WORK ITEM:
Please copy every line with the string "computer" from the entries below.

RECORDED DATA:
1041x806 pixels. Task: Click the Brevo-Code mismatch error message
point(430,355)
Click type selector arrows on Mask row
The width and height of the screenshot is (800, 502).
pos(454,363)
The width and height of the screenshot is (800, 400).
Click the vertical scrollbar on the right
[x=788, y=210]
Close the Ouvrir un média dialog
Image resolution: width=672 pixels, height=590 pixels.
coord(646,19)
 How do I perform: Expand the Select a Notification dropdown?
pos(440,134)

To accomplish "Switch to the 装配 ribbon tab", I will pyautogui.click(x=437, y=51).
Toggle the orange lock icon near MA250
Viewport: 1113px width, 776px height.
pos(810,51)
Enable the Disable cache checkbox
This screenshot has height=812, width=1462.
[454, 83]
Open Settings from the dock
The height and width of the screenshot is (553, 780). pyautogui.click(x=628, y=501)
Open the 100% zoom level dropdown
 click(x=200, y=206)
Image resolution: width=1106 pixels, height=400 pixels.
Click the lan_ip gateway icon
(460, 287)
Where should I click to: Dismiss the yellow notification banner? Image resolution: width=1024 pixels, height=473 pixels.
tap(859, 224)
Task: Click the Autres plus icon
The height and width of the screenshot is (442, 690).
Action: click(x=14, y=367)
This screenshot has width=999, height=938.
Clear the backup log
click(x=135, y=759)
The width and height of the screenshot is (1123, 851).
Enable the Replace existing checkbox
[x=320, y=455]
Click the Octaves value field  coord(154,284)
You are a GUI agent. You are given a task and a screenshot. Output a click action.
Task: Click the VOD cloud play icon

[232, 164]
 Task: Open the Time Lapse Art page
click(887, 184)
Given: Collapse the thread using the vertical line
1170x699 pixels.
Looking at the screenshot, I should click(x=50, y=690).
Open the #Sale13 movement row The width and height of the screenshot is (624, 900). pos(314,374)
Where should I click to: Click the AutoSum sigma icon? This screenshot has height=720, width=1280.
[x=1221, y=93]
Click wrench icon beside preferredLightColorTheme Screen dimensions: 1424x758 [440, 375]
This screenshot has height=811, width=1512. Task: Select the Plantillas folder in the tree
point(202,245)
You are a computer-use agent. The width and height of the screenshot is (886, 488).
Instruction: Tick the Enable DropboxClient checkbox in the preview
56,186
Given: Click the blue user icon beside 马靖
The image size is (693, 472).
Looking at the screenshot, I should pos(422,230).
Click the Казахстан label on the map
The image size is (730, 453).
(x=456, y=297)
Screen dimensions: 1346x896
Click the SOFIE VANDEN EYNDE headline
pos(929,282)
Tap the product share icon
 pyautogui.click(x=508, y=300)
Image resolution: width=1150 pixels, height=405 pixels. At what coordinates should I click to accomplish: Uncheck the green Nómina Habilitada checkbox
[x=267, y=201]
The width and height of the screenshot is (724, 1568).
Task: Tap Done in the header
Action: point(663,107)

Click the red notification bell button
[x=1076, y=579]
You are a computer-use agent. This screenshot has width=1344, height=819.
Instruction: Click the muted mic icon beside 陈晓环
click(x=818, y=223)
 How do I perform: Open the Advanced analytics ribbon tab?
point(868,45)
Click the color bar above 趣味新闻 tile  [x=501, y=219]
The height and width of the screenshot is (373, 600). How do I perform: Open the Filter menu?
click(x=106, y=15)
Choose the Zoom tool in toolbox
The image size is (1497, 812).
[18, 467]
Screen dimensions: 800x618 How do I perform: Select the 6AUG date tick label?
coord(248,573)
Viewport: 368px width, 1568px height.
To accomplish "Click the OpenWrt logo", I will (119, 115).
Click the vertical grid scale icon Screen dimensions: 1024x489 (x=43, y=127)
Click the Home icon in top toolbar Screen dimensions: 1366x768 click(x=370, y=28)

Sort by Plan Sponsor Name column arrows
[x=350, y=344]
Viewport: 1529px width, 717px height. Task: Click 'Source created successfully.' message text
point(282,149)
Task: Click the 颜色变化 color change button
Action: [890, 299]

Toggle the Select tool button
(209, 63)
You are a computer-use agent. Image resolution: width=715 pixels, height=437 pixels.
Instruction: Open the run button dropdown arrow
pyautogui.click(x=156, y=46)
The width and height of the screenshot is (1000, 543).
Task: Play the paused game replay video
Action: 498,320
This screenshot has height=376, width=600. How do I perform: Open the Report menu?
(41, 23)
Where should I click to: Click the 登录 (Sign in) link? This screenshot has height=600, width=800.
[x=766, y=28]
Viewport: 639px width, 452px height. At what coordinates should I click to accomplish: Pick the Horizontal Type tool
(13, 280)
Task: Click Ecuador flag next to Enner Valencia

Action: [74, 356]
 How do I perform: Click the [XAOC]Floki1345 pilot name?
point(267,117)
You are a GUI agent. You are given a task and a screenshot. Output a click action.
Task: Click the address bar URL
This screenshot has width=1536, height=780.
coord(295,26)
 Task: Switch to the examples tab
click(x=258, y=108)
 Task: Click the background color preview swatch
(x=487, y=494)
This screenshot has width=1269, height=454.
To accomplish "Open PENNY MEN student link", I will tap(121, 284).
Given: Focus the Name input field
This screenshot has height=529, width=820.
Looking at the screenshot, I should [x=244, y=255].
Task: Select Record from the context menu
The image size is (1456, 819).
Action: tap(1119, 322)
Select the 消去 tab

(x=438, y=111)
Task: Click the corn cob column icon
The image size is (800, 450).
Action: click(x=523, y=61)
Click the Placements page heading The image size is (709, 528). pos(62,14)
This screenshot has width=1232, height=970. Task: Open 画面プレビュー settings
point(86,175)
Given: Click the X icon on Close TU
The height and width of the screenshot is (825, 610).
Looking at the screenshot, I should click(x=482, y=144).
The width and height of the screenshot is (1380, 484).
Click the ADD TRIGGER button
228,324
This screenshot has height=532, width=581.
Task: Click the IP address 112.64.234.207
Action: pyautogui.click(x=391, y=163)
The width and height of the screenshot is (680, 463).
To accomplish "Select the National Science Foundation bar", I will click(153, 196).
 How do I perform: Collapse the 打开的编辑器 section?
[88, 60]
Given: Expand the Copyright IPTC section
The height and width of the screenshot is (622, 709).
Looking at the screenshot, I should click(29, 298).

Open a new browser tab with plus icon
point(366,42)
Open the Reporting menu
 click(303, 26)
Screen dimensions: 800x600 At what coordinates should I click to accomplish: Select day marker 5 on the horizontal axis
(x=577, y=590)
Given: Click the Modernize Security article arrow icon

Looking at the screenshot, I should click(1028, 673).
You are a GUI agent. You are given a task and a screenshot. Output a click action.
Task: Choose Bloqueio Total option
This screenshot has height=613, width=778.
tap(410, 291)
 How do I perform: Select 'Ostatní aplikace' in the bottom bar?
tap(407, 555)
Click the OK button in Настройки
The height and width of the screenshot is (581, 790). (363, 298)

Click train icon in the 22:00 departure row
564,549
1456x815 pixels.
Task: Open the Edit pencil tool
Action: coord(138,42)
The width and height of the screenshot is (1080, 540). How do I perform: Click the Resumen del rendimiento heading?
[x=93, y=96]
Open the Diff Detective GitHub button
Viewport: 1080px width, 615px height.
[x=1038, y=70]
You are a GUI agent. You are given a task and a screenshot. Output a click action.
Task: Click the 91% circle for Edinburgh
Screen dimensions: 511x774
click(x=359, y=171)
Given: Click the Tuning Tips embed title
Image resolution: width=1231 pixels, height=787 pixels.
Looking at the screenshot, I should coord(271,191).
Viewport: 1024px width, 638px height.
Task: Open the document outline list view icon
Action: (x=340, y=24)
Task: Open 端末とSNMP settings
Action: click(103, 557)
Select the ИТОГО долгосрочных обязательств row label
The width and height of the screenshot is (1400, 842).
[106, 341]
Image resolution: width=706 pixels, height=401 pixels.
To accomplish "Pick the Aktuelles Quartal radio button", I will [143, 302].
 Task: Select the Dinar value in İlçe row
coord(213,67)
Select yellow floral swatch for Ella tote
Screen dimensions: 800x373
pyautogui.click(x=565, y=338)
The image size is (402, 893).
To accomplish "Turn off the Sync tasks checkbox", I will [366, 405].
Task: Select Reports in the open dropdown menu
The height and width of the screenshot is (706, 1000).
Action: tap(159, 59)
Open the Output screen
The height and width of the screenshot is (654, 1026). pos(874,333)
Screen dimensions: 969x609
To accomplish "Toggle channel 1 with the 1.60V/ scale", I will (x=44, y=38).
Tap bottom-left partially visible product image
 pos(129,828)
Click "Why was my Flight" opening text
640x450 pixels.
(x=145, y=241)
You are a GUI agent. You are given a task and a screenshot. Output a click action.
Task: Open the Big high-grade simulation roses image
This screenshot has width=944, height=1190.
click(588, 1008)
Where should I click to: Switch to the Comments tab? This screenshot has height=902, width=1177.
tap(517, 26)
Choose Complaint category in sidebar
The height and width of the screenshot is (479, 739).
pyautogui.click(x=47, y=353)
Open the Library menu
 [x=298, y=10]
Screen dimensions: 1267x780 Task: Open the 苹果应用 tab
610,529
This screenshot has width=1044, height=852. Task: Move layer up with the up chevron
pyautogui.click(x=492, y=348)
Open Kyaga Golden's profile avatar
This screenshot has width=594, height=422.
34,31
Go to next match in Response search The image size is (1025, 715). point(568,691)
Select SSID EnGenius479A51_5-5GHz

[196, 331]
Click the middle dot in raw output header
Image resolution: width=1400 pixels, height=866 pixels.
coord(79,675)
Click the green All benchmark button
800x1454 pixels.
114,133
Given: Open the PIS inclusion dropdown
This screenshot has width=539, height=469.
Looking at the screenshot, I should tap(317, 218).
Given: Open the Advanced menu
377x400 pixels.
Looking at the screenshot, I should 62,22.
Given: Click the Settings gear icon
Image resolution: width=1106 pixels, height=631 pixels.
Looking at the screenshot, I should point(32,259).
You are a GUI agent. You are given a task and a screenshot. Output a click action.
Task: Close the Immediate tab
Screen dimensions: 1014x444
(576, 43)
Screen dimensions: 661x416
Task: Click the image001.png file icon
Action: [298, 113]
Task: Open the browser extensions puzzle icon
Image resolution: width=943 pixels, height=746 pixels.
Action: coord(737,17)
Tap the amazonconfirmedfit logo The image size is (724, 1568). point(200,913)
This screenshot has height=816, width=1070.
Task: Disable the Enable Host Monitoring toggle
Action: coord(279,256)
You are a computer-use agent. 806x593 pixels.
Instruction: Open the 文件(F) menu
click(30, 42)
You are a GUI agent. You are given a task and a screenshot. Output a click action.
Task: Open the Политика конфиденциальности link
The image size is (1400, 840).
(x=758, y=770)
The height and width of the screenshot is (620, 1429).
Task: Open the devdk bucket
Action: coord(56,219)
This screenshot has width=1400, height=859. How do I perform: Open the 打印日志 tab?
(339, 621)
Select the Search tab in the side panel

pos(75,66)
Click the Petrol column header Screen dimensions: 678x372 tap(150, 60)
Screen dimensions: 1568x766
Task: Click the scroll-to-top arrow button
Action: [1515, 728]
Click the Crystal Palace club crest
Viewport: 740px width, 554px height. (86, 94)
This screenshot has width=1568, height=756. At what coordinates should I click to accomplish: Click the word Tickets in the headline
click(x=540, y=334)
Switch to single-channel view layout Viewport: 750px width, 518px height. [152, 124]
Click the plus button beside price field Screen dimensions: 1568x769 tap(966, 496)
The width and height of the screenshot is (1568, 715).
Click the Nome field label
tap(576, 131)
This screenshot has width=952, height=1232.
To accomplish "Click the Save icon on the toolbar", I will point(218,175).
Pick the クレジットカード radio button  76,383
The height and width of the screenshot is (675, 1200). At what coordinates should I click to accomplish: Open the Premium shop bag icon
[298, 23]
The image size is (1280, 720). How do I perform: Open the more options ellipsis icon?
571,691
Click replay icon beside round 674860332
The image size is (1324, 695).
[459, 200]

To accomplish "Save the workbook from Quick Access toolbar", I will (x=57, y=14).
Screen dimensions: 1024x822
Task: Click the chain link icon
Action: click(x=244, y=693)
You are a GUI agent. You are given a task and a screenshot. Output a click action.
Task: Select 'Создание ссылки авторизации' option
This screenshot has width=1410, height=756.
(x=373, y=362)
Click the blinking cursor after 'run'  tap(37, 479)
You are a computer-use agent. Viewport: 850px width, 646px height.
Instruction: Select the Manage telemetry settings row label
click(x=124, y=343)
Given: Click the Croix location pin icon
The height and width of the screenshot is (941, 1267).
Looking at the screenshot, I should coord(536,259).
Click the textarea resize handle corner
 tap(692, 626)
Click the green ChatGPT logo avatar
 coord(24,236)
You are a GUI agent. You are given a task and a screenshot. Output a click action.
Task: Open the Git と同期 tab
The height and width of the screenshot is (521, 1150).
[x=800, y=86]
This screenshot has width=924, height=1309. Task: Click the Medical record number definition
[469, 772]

RESPONSE TO THE TASK:
You are a computer-use agent. The width and height of the screenshot is (886, 488).
You are a computer-use agent. This screenshot has width=1344, height=819.
You are a computer-use agent. Image resolution: width=715 pixels, height=437 pixels.
You are a computer-use agent. 806x593 pixels.
You are a computer-use agent. Viewport: 850px width, 646px height.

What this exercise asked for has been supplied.